There will be those who scream irony, but I frankly think it's quite fitting for Barbie to be first in line to save the girls of the world--and Lord knows they need saving. I speak of Mattel's gutsy new initiative, "We Believe in Girls," a movement whose purpose--on the surface, at least--is to encourage parents to let their daughters be little girls as long as possible. Self-serving, to be sure--Mattel is, after all, a toy company--but anything that promotes playing with dolls over playing with fire deserves as much support as we can give it.

In case you haven't strolled the halls of a middle school lately, be advised that waaaay too many of today's 12-year-olds dress like Paris Hilton, think Lindsay Lohan's cool, and have mouths that make Britney and Avril sound like Sunday-Schoolers. If that's not enough to make you shudder, go rent the movie "Thirteen," or flip through a few pages of one of the Gossip Girls books. Not only have we left Kansas far, far behind, we're thisclose to making Scarecrow spontaneously combust!

It's hard to say when it started or who's to blame (I have some theories but, good Southern girl that I am, if I can't say something nice, I'll say nothing at all), but Mattel is right: it's time to make a u-turn. And those of us who have enough sense to know that dressing 10-year-olds like trailor trash (best book title ever: Celia Rivenbark's Stop Dressing Your Six-Year-Old Like a Skank!) and letting 6-year-olds watch "CSI" (appalling a thought as that is, according to a recent article in USA Weekend, there are a lot of them!) is inappropriate need to lead the parade.

It's not just Big Evil Cities where such stupidity takes place. Some years ago, in a tiny rural town that shall remain nameless, I was the only parent upset when a P.E. teacher showed "Pretty Woman" to a class of fourth graders one rainy day. "He fast-forwarded through all the bad parts," a fellow--and presumedly intelligent and responsible--parent explained when I brought it up at a PTA meeting. "THEY'RE ALL BAD PARTS! THESE CHILDREN ARE NINE YEARS OLD! IT'S A MOVIE ABOUT A PROSTITUTE!" I screamed as politely as I could.

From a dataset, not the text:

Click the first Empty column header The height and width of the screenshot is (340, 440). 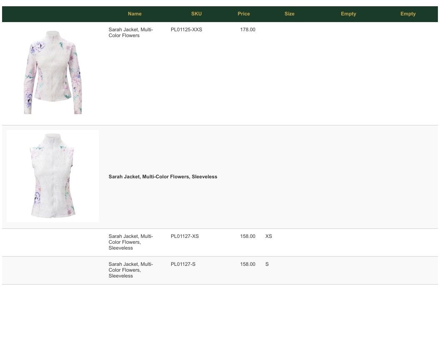[x=348, y=14]
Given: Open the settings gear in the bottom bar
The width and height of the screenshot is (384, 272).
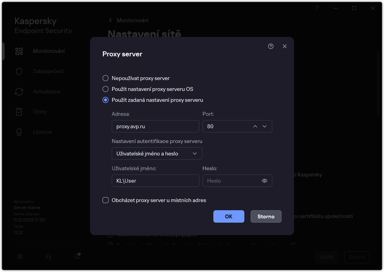Looking at the screenshot, I should coord(19,256).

I am the mother of three sons, which, according to some, means I'm off the hook as far as worrying about the evils of society. Au contraire! I've raised my boys with the same set of standards I would have used for girls. At the Ferrer house, chromasomes have no impact whatsoever on moral expectations. One of my sons is 23 and I know for a fact he has learned some words I never taught him. (Note to parents: never tell your child you visit and read his MySpace site or you will be banned from said site, thereby losing that most intriguing--and fully public!--opportunity to gain insight into said child.) However, he has never used those words in my presence, nor have his brothers. And we have no arrests, impregnations, wild parties, drunken stupors, or drug usage to mar the family name thus far, so I have to believe my rules paid off--though I give the greater credit to God's grace and my sons' inherent integrity.

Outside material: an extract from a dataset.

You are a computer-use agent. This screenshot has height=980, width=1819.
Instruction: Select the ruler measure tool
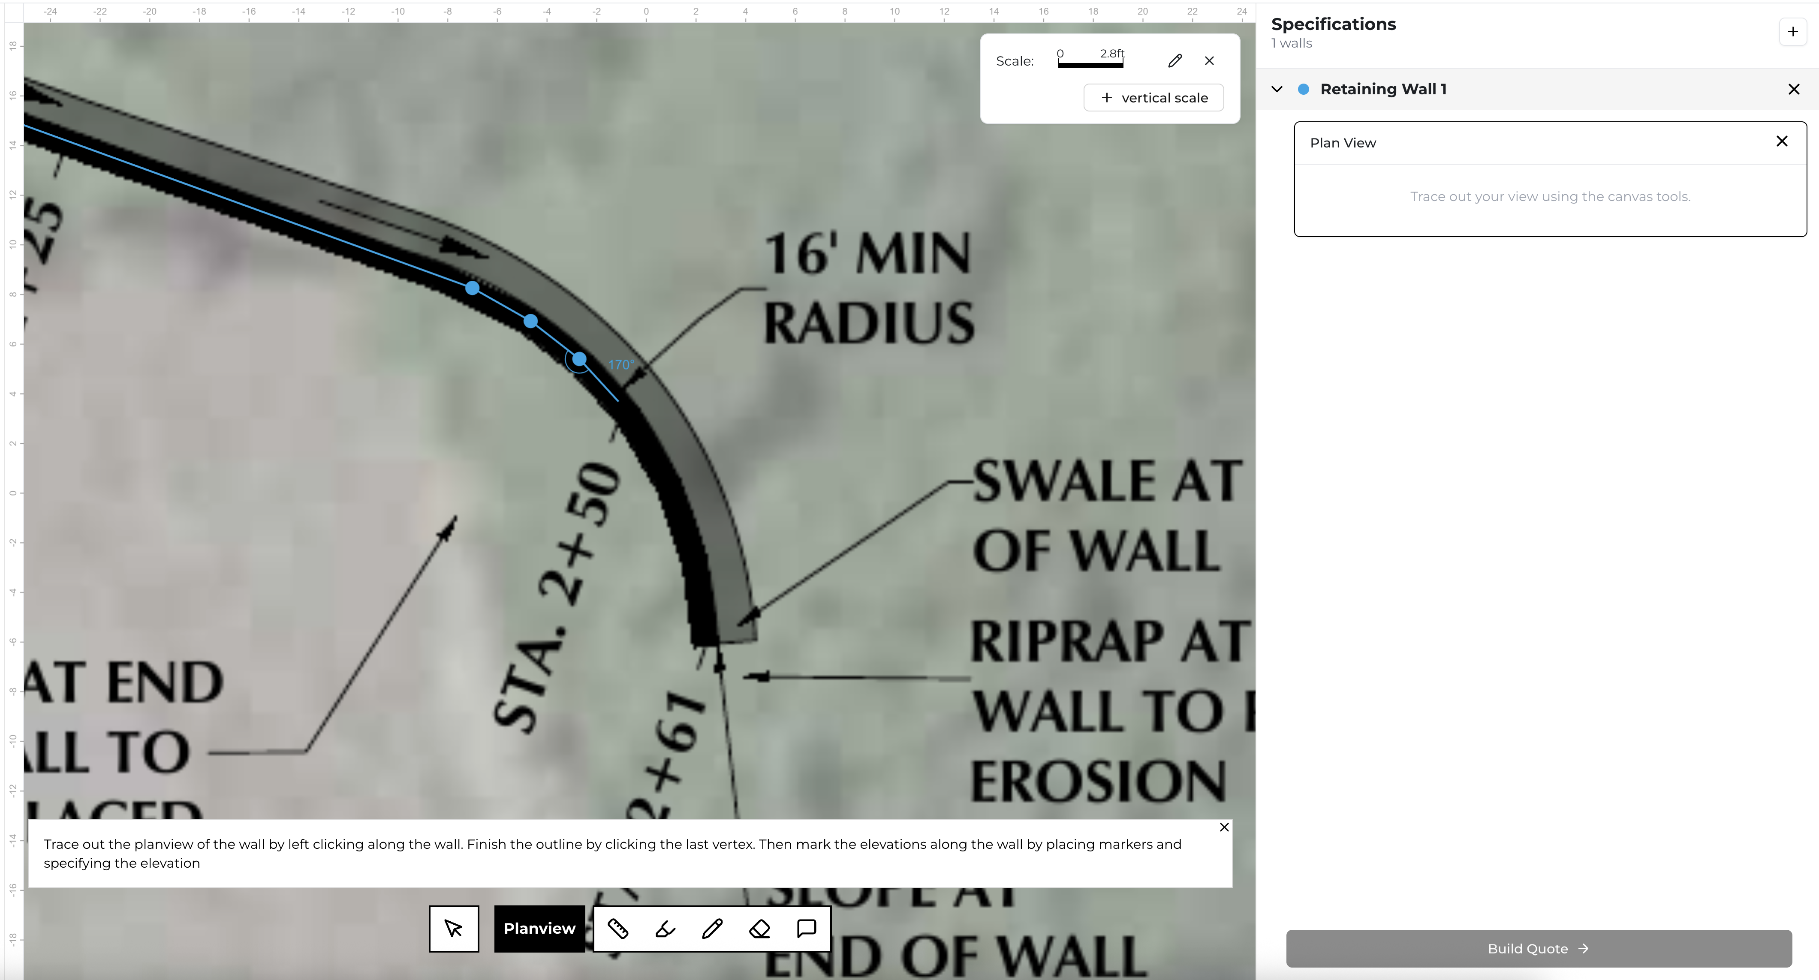pos(618,928)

There are other mothers out there fighting the same valiant fight--I know them! I have lunch with them!--but I fear we are the exception rather than the rule. I suspect this because in the video store, I constantly hear tiny little people point to odious, horrific titles and say, "That was a good one, wasn't it, Mom?!" and because in the mall, I see mothers who should know better accompanied by daughters who never will.

Two things stick in my memory as being particularly heinous in regard to wise parenting. One was a newspaper article a few years back about women who had carried their daughters to meet Monica Lewinsky at some public appearance and were all excited. The other was when Madonna wrote a children's book and mothers were falling all over themselves to buy a copy. HELLO???? YOU WOULD WANT THESE WOMEN DISPENSING ADVICE TO YOUR DAUGHTERS, WHY?????

Are there no young Helen Kellers out there to admire? No Jane Goodalls, Chris Everts, or Amelia Earharts in the making? I'm betting there are. But it's not the good girls who make the news, it's the bad ones--and I don't know if that's our fault or the media's. My husband and I have an ongoing argument about profanity and gore-laced films. He says if Hollywood could make money off wholesome films, they'd make them in a heartbeat, but that's not what the public wants. How 'bout it, public? Would you keep buying and tuning in if the media made darlings of girls whose body parts were all adequately covered, whose favorite late-night activity was playing board games with their families, and whose worst vice was chocolate? I would! I've seen enough sleaze to last me a lifetime and I would really, REALLY like to think I have at least a 50/50 chance of getting a daughter-in-law who hasn't yet made it around the block.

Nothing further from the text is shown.